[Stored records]
------------------------------
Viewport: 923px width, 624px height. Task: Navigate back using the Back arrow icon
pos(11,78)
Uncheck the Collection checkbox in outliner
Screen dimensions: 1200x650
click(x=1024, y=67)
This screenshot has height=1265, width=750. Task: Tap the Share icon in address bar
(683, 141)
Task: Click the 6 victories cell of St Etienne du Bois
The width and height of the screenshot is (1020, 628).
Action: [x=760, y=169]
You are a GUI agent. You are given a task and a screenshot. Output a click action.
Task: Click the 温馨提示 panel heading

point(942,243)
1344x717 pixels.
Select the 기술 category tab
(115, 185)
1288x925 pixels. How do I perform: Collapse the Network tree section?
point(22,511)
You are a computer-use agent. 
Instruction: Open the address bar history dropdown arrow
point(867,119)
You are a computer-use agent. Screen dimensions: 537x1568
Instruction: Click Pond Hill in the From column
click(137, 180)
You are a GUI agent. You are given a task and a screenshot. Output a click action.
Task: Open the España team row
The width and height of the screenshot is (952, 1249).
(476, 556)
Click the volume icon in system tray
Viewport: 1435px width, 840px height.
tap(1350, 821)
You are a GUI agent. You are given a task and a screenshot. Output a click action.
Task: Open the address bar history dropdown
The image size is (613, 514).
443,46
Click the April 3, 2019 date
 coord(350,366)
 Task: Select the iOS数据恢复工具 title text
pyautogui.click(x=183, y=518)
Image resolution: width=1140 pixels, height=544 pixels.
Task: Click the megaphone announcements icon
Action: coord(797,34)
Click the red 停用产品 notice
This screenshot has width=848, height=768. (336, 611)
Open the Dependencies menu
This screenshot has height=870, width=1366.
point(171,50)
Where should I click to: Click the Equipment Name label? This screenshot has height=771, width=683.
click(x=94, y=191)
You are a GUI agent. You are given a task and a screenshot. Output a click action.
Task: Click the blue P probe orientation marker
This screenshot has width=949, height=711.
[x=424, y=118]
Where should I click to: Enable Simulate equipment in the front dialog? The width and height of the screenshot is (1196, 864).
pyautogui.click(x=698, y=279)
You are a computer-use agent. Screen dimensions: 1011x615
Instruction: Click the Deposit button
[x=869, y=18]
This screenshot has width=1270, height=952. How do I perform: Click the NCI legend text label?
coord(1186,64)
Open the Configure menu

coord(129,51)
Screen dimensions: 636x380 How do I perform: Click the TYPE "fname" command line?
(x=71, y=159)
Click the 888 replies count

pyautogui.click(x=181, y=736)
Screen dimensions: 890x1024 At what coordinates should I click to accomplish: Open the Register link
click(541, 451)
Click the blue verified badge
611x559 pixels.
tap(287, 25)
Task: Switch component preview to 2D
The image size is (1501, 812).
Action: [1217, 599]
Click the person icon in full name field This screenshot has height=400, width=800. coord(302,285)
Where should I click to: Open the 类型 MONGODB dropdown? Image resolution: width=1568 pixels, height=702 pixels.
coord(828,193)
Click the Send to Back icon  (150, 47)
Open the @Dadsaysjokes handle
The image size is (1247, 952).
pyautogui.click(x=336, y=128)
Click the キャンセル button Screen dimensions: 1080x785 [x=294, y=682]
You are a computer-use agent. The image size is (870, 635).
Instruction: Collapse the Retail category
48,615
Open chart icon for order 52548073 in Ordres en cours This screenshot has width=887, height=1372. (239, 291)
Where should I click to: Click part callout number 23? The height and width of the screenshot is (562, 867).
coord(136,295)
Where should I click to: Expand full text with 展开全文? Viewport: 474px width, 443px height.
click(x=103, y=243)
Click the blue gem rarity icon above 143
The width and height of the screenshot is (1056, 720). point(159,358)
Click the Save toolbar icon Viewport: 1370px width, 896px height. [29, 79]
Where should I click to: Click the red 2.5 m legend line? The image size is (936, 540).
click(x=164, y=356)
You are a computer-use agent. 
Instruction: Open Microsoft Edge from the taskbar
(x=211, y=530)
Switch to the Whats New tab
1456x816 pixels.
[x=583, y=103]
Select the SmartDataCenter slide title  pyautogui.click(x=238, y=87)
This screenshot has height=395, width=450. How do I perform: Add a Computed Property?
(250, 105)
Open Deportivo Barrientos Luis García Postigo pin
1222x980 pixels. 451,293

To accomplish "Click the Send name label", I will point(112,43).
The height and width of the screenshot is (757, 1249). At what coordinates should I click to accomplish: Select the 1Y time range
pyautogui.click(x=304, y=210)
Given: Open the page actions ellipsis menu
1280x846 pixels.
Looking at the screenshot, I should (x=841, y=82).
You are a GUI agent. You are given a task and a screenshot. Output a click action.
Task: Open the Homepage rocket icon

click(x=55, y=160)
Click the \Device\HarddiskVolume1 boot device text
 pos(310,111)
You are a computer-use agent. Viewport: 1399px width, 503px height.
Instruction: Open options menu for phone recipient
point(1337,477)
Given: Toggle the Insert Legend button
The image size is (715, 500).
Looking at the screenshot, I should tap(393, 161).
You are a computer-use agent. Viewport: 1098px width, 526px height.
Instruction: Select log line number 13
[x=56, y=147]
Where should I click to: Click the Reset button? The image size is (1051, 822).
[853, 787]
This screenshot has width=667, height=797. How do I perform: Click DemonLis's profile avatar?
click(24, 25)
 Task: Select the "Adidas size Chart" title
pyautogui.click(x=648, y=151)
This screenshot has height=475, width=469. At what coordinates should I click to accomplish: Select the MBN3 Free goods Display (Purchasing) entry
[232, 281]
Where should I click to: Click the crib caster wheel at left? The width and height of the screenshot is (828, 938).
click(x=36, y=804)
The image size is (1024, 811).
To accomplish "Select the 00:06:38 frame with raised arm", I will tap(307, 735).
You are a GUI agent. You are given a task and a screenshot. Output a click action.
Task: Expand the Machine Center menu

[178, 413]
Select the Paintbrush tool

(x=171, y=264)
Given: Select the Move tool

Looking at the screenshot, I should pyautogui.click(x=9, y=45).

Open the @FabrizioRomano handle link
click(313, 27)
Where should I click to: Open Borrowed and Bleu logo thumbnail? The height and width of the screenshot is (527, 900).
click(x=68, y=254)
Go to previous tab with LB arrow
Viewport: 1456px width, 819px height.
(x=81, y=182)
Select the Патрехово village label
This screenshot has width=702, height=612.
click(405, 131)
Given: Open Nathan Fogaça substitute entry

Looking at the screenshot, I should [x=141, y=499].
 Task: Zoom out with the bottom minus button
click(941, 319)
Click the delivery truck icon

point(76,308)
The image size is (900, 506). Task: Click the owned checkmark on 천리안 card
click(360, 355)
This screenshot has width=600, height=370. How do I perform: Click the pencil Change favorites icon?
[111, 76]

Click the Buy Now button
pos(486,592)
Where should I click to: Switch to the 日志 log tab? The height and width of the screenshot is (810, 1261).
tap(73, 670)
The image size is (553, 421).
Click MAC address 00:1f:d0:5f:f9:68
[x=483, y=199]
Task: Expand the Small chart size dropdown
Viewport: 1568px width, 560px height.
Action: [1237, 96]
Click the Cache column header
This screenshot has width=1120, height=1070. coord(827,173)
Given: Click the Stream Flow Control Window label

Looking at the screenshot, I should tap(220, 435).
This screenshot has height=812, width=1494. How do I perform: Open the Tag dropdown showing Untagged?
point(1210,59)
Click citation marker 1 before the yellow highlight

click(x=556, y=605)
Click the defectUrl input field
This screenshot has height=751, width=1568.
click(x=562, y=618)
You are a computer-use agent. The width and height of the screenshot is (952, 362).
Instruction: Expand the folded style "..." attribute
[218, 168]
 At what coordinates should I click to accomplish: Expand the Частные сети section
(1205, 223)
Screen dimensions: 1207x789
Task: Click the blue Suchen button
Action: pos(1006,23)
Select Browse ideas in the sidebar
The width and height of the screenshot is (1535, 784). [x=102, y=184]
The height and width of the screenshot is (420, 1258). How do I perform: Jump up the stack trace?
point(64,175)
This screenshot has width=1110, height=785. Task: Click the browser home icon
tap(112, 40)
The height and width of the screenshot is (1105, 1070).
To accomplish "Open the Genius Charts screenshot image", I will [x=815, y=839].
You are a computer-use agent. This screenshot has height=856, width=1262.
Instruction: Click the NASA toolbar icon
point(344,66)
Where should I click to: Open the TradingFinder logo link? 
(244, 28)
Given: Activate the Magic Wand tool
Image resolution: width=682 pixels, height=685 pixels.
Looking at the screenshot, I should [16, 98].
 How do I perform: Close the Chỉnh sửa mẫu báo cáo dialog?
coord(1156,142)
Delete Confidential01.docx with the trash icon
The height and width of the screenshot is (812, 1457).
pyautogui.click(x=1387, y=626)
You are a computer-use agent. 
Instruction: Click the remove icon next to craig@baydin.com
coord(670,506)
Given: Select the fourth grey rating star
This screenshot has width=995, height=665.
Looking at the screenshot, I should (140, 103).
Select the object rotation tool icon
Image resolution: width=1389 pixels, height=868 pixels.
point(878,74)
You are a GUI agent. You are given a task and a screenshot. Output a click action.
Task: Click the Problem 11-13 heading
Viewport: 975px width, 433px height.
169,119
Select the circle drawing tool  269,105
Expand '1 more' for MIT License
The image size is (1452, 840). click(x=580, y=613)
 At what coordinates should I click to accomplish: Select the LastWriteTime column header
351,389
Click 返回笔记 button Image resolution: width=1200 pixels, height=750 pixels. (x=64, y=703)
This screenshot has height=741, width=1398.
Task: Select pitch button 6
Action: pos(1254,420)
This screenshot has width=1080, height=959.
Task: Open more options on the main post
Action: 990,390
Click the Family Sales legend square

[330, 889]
------------------------------
Task directions -> Using the data above, reproduce exactly the lines from the line that contains "Click the person" through the line that contains "Open chart icon", including both.

Task output ->
Click the person icon in full name field This screenshot has height=400, width=800. coord(302,285)
Where should I click to: Open the 类型 MONGODB dropdown? Image resolution: width=1568 pixels, height=702 pixels.
coord(828,193)
Click the Send to Back icon  (150, 47)
Open the @Dadsaysjokes handle
The image size is (1247, 952).
pyautogui.click(x=336, y=128)
Click the キャンセル button Screen dimensions: 1080x785 [x=294, y=682]
You are a computer-use agent. The image size is (870, 635).
Instruction: Collapse the Retail category
48,615
Open chart icon for order 52548073 in Ordres en cours This screenshot has width=887, height=1372. (239, 291)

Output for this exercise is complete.